» **EXTRACTED ENTRIES**:
== Segment start ==
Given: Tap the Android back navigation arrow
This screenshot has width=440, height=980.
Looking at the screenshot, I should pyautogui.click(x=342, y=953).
== Segment end ==
== Segment start ==
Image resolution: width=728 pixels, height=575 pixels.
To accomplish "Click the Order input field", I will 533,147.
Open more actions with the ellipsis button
== Segment end ==
» **WORK INSTRUCTIONS**: Transcribe the lines above between the line holding "Image resolution: width=728" and the line holding "Open more actions with the ellipsis button", inclusive, exactly as they stand and with nothing added.

» **ANSWER FOR THIS EXERCISE**:
Image resolution: width=728 pixels, height=575 pixels.
To accomplish "Click the Order input field", I will 533,147.
Open more actions with the ellipsis button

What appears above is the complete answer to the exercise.